In a recent experiment, MAGPIE discovered small bubbles forming on the surface of a tungsten-lathanum alloy after exposure to high-energy helium plasma. As noted by Dr Blackwell, “That is not good, because it means that little pieces will fall off. If the little pieces fall off, they cool the plasma and dampen the reaction. Fortunately, MAGPIE is able to reproduce this on a small scale. Under very well controlled conditions, we can use the excellent tools we have in Australia … to try to probe the cause of these bubbles and hopefully in the end prevent them.”
The project is very much a collaborative one, utilising the resources of not only ANU and ANSTO but also the Australian Synchrotron. According to Dr Blackwell, “It wouldn’t work without all that [collaboration] happening.” This work has in fact led to two new collaborations: one involving the ANU positron facility and another with the Dutch Institute for Fundamental Energy Research.
The facility is powering the future in more ways than one. Although APFRF doesn’t have the budget to break any world records, Dr Blackwell described it as “as much as anything, an excellent student and postdoc training platform”, enabling students to “get hands-on experience with brand new ideas in remote measuring systems” - more so than if they were under the pressure of handling billion-dollar devices. Many Australian graduates have gone on to do great things around the world, he said, including Dr David Campbell, a University of Sydney graduate, who is Assistant Deputy Director-General and Director of Plasma Operations with ITER - a multibillion-dollar, multinational experiment currently being built in France by a consortium of 35 nations.

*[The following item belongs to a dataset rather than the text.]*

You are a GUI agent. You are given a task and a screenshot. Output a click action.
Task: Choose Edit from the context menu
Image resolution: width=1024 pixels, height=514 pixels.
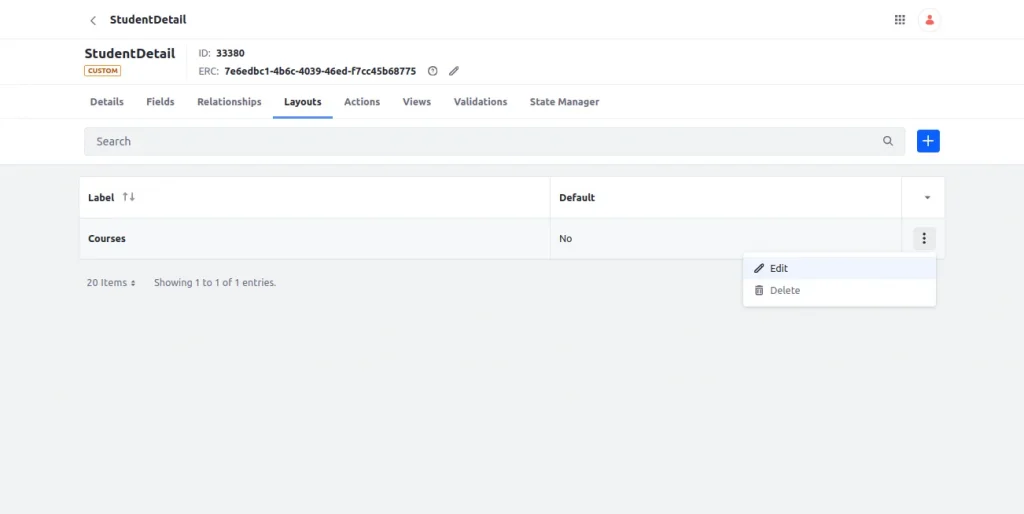coord(778,268)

When it commences operation in 2020, ITER aims to demonstrate the technological and scientific feasibility of fusion energy on a large scale, with a volume 10 times larger than any existing magnetic fusion experiment. From 50 MW of input power, the ITER machine is designed to produce 500 MW of fusion power - on par with a small power station - making it the first of all fusion experiments to produce net energy. Dr Blackwell said APFRF hopes to one day contribute to the global project, ideally providing theoretical and data analysis as well as an imaging instrument which takes advantage of ideas developed at the facility. He noted that Australia’s participation is not yet secured, but the capabilities provided by the recent upgrades are “all part of ‘Powering Ahead’, the Australian fusion community’s strategic plan to build up momentum and hopefully win increased funding for fusion science Australia-wide”.
So how long until we can live in a world powered essentially limitless, safe, greenhouse gas-free fusion energy? Dr Blackwell admitted that the steps of demonstration, commercialisation, production and infrastructure replacement could easily take 100 years, but ultimately concluded, “I think we’ll have a very clear answer about whether it can be done with magnetic confinement or not in 10-20 years.” It’s clearly an exciting time for plasma fusion research and, thanks to the APFRF, Australia can anticipate being part of this new age of clean energy production.